試験条件を考える上で、各部品設計者と打ち合わせを行い、設計の意図を理解し、評価条件をすり合わせながら試験計画を策定していきます。実際に試験環境を準備するメカニックのチームへ試験依頼をした後は、試験状況や進行を管理する立場を担います。試験後は試験結果を整理・分析し、合否判断を行います。不具合が発生した場合には、その原因を考察し、対策の方向性まで踏み込んで設計部署へフィードバックします。必要に応じて、試験に用いる治具の設計を行うこともありますよ。

「違和感」を見逃さない

評価は単なる確認作業ではなく、設計に対して根拠をもって意見を返し、製品をより良い状態へと作り込んでいく仕事です。試験結果をもとに、不具合原因の考察をたてていきますが、有識者や専門分野の異なるメンバーと議論を重ね、根拠を積み上げて結論を導きます。

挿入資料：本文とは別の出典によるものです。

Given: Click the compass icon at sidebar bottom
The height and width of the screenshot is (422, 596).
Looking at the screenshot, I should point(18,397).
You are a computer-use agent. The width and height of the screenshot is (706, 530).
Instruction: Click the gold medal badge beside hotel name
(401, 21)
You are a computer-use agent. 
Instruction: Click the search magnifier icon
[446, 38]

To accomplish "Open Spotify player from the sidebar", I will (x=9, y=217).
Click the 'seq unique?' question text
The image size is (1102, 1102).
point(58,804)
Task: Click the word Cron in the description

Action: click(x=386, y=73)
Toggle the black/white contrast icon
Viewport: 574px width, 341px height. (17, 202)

そして、入社から一貫して評価を担っているからこそ、ノウハウも蓄積されてきます。試験結果が規定値を満たしていても、経験則から「違和感」を感じることがあります。こうした少しでも気になる点があれば立ち止まり、このまま市場に出して問題がないかを改めて結果を確認する。私たちの仕事は、世に出る前の最後の砦となるポジションだからこそ、そうした姿勢を大切にしています。

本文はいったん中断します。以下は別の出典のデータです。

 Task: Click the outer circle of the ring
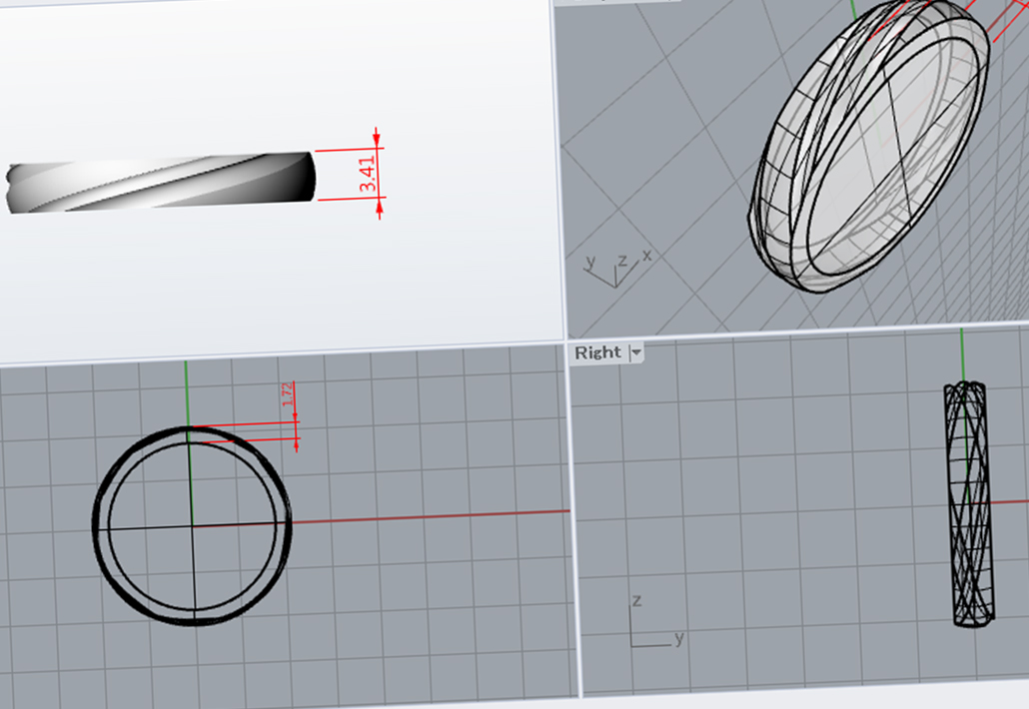(96, 524)
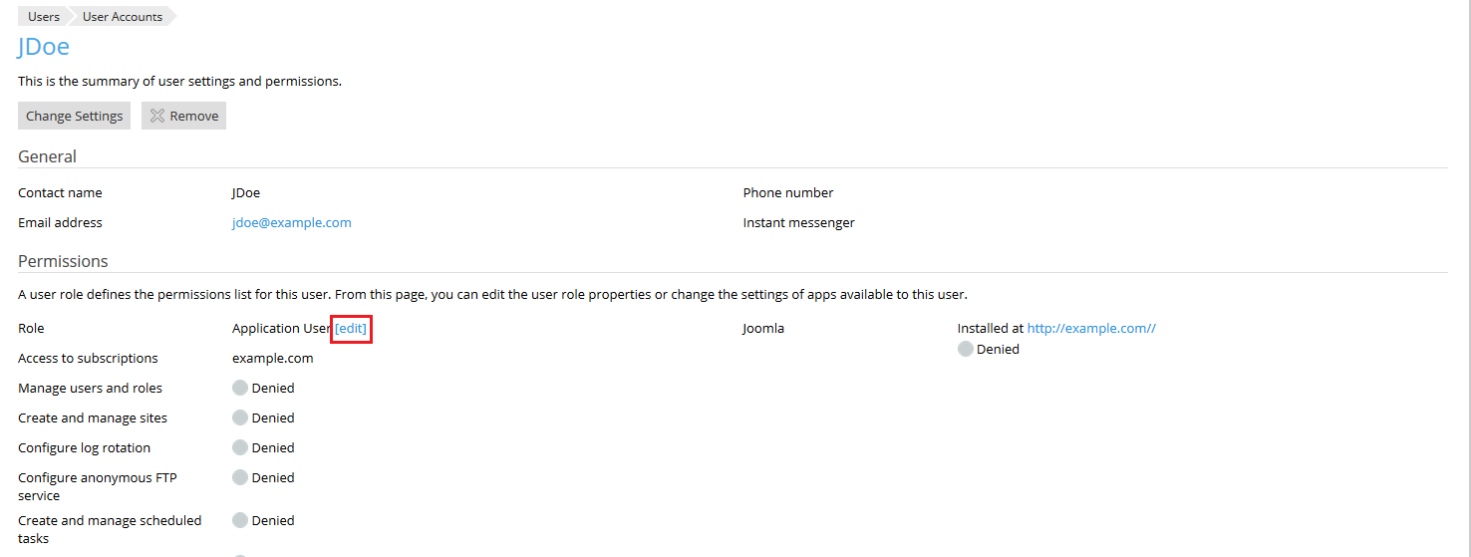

自動車業界は、変革期と言われていますが、私自身は変化を特別視してはいません。特別視することで、先入観や苦手意識が生まれてしまうこともあると思います。社会人として、エンジニアとして、新しい技術や環境に向き合うのは当然のこと。だからこそ、日々知識をアップデートし続けることには貪欲に向き合っています。何年たっても勉強の日々ですね。

広がる領域と、次の世代へ

これまではオートマチックトランスミッションの評価が中心でしたが、近年は電動化ユニットの評価にも対応しています。従来のやり方だけでは正しい結論にたどり着けない場面も増え、MATLAB/Simulinkを用いたモデルベース開発(MBD)評価を取り入れるなど、従来の実機評価とソフトウェア評価を融合し、システム全体としての性能や効率性を検証しています。

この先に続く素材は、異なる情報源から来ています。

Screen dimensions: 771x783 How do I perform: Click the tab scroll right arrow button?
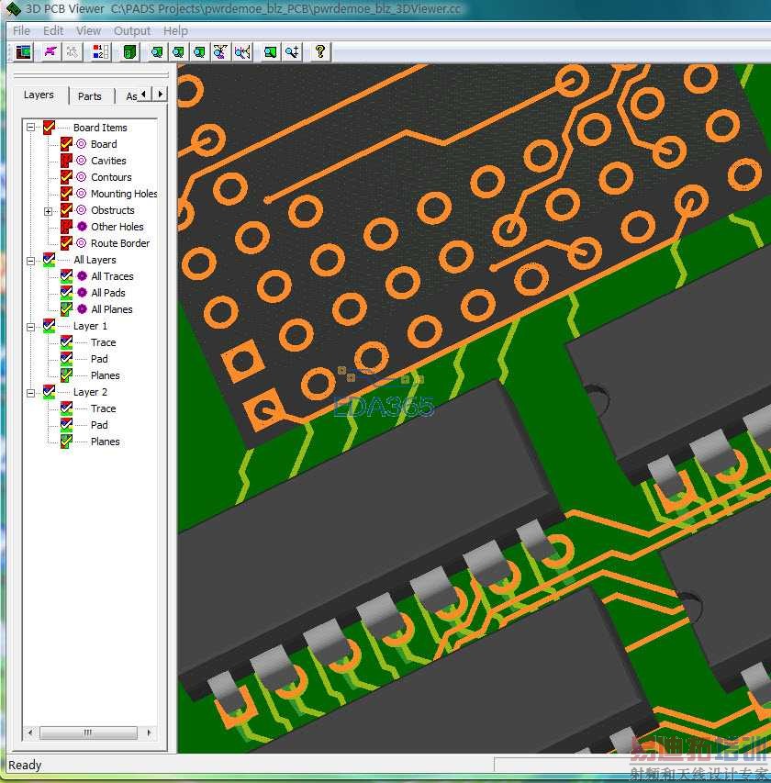pos(161,95)
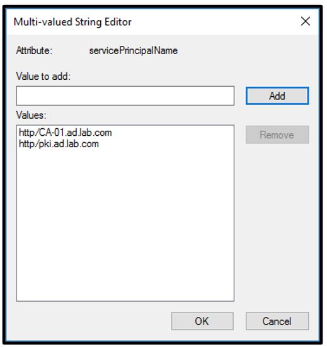Select the http/CA-01.ad.lab.com value
This screenshot has width=327, height=347.
click(66, 133)
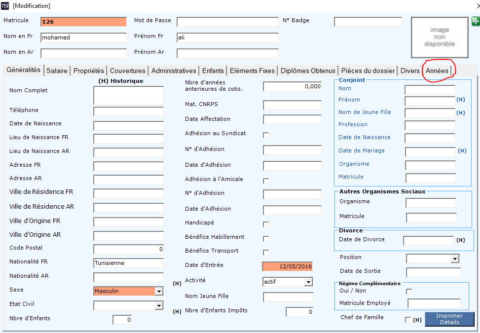Click the image non disponible photo placeholder
This screenshot has height=333, width=480.
point(440,37)
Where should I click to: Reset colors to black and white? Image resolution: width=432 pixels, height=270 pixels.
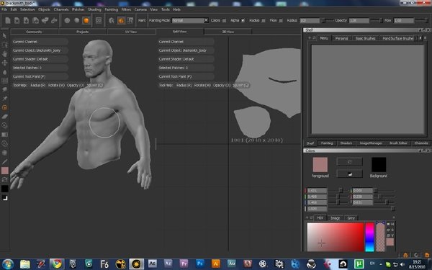(349, 174)
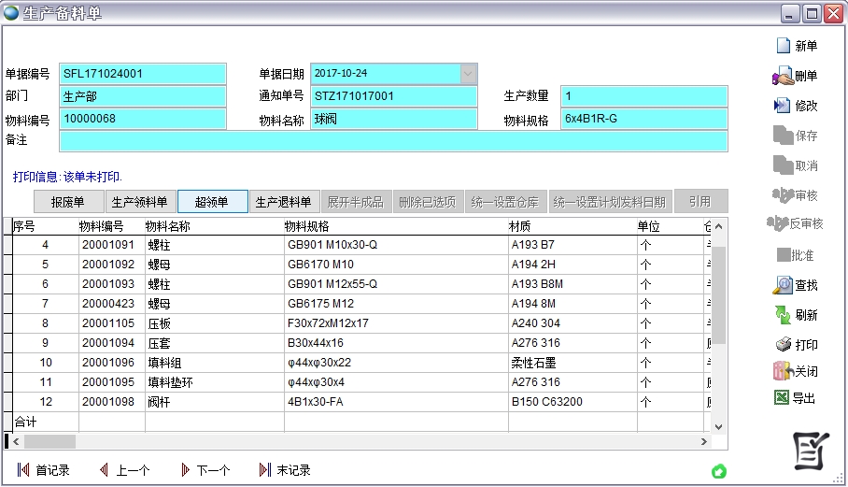Click the small green status icon
This screenshot has height=487, width=848.
click(719, 470)
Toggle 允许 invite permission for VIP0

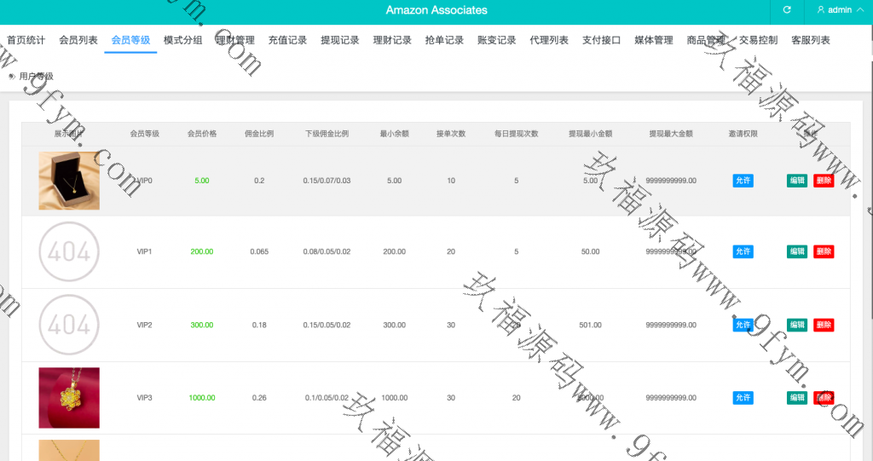[743, 181]
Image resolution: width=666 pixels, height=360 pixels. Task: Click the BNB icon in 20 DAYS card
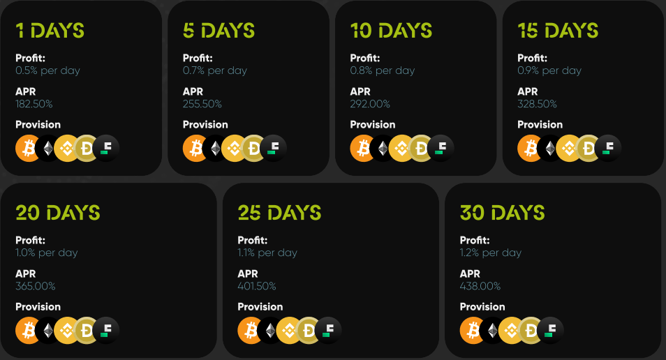click(x=67, y=331)
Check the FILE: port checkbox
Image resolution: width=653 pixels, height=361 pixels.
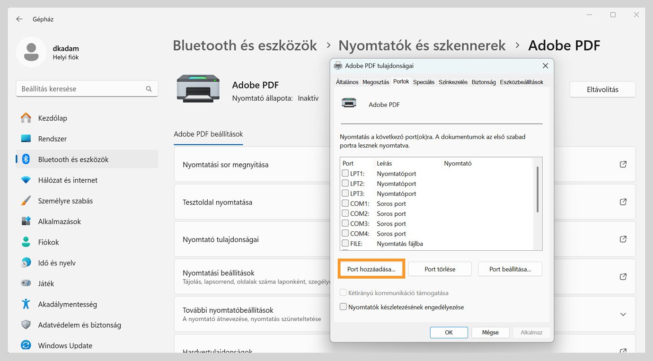pos(345,243)
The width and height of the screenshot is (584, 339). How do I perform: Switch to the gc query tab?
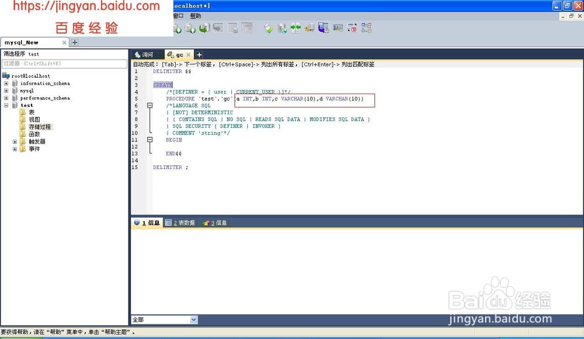pyautogui.click(x=178, y=54)
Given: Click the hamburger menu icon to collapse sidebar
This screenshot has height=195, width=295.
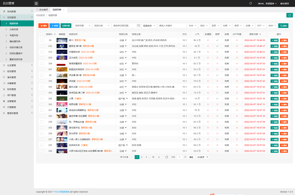Looking at the screenshot, I should [36, 3].
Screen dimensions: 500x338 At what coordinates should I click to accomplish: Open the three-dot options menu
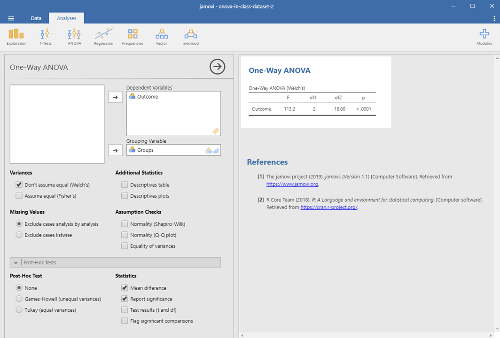point(494,18)
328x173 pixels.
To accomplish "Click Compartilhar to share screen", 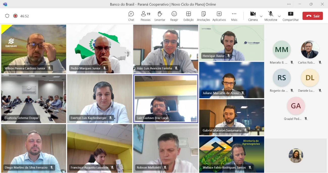I will (291, 16).
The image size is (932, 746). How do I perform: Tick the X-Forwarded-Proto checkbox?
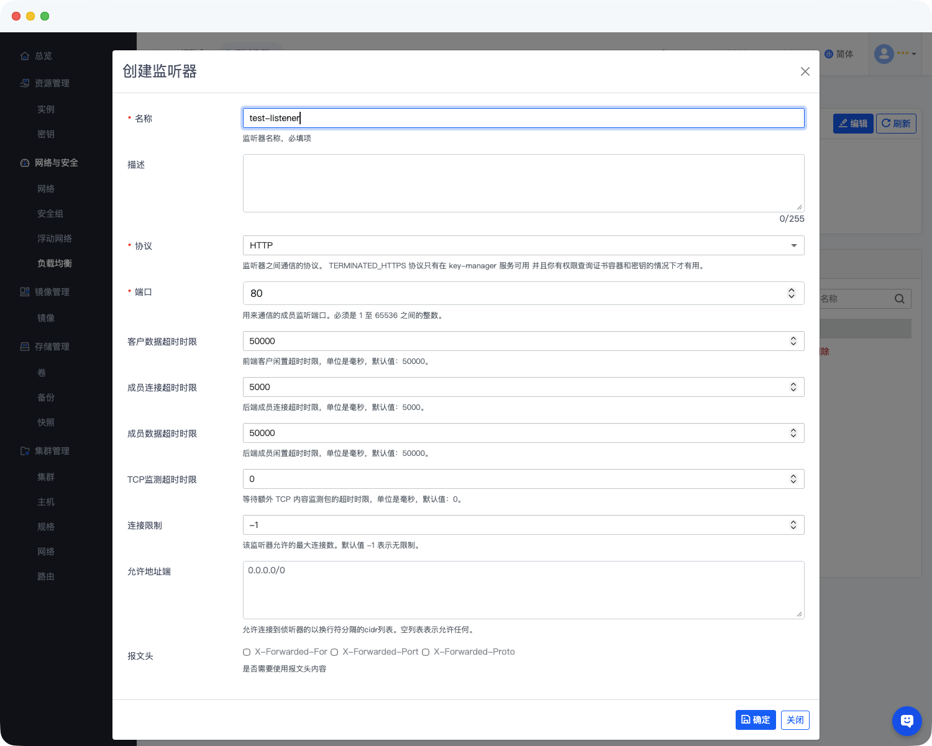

評価の仕事は、考え続ける仕事です。変化する製品と市場環境に向き合いながら、今後もより確かな判断を積み重ねていきたいと思っています。
最後に、現在は様々な経歴をもった若手メンバーが活躍してくれています。

多様性を活かせる取り組みや何でも挑戦しやすい環境を整えつつも、モビテックが培ってきた技術力を次の世代に伝承することを怠らず、さらには10年後を見据えた働き方の改革にも取り組んでいくことが、これからの私の役割だと考えています。

DAILY SCHEDULE

とある1⽇のスケジュール

9:00

出社・メールチェック

9:30

問い合わせ対応・打合せ

午前はメールの対応や打合せを複数こなす。
チームメンバーとのコミュニケーションもなるべく早めの時間に。

12:30

昼食

13:30

評価業務

評価結果のまとめや設計部門へのフィードバック。
問題があれば試験現場に直接行って詳細確認することも。

19:00

退社

繁忙期もあるが、帰れるときは帰るがモットー。